Inside the Layoffs at Klarna
The FinTech company valued at $45B laid off 10% of its staff. How did it happen, and what can other companies learn from this execution?
Late last month, midday, Monday, May 23rd, employees at Klarna were growing increasingly nervous. In the early hours of the morning in Europe, an all-hands meeting had appeared on the calendars of all ~7,500 employees. Attendance was mandatory. A few minutes later, this invite vanished.
Employees I have talked to told me they felt something was not right; this kind of notification simply disappearing had never happened before.
Two hours later, the same meeting reappeared, with mandatory attendance at 4pm in Sweden, 10am on the US East Coast. Employees told me that dread and speculation spread fast, with people unsure if it was bad news or just business as usual.
The mandatory meeting turned out to be very bad news. In a pre-recorded video message, Klarna CEO Sebastian Siemiatkowski announced Klarna would lay off employees. On the call, he didn’t mention numbers, only that “the vast majority will not be impacted” and that those impacted would receive emails soon.
After the meeting ended, an article was posted on one of the main Klarna Slack channels; it was published by Techcrunch and went live during the video call. Most employees learned from this article that Klarna was laying off 10% of staff, about 700 people.

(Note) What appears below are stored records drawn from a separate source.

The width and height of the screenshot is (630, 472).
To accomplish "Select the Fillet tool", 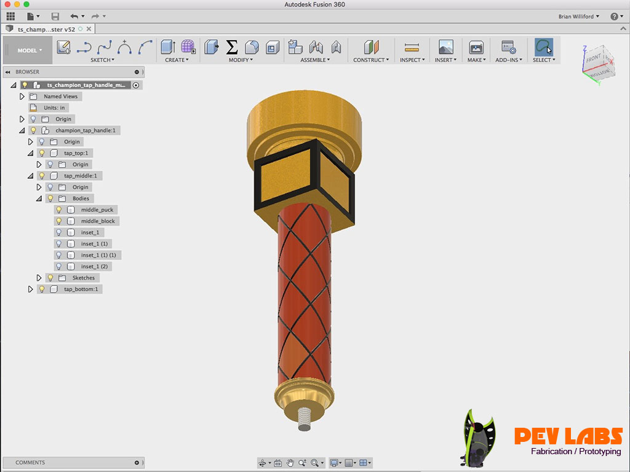I will (x=251, y=47).
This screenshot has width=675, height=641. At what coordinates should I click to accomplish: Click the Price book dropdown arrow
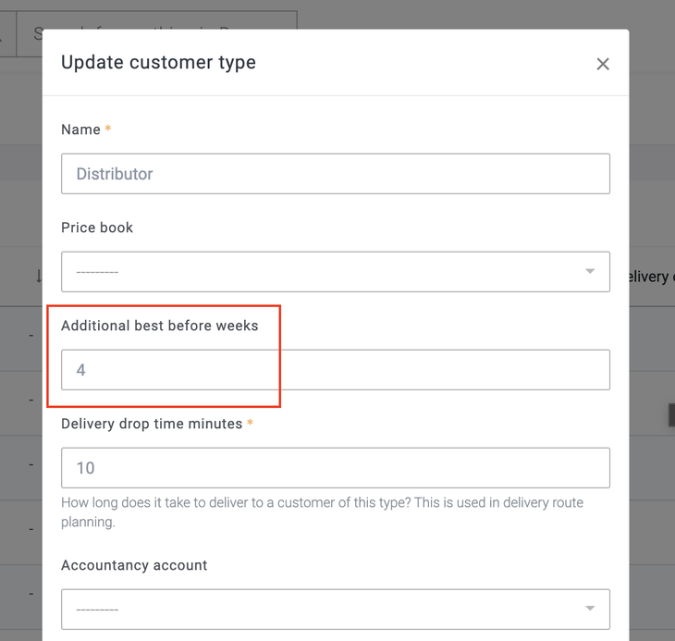click(x=590, y=272)
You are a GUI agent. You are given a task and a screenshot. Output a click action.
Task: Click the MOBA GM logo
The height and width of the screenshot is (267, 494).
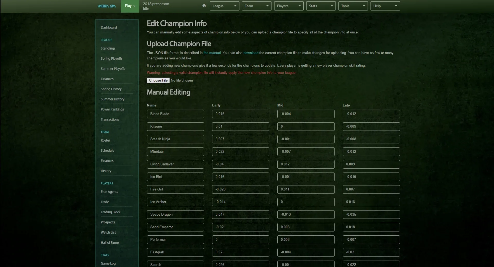pyautogui.click(x=107, y=6)
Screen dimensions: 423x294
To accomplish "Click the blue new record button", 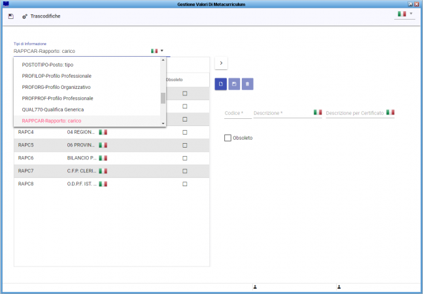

In the two weeks after the layoffs, I talked with more than 30 current and former Klarna employees to understand how the layoff was executed, how it has impacted people, with an emphasis on those working in tech like software engineers and engineering managers.
This issue walks through how the layoffs happened, takes a pulse of how people are feeling and reflects on the ‘good’ and ‘bad’ of these layoffs which other companies can learn from. We cover:
The pay cut of 2020 which became permanent
The road from a $45B valuation to layoffs
Layoffs: Day 1
The night of dread for many Klarna employees
Layoffs: Day 2
Layoffs: Day 3 & the Q&A
Taking stock and the current mood
Takeaways: the ‘good’ and the ‘bad’ learnings from how this layoff was done
A recurring theme of this round of layoffs was poor internal communication. Employees tell me that struggles with internal communication started much earlier, and a major internal event in 2020 whose consequences continue to be felt today.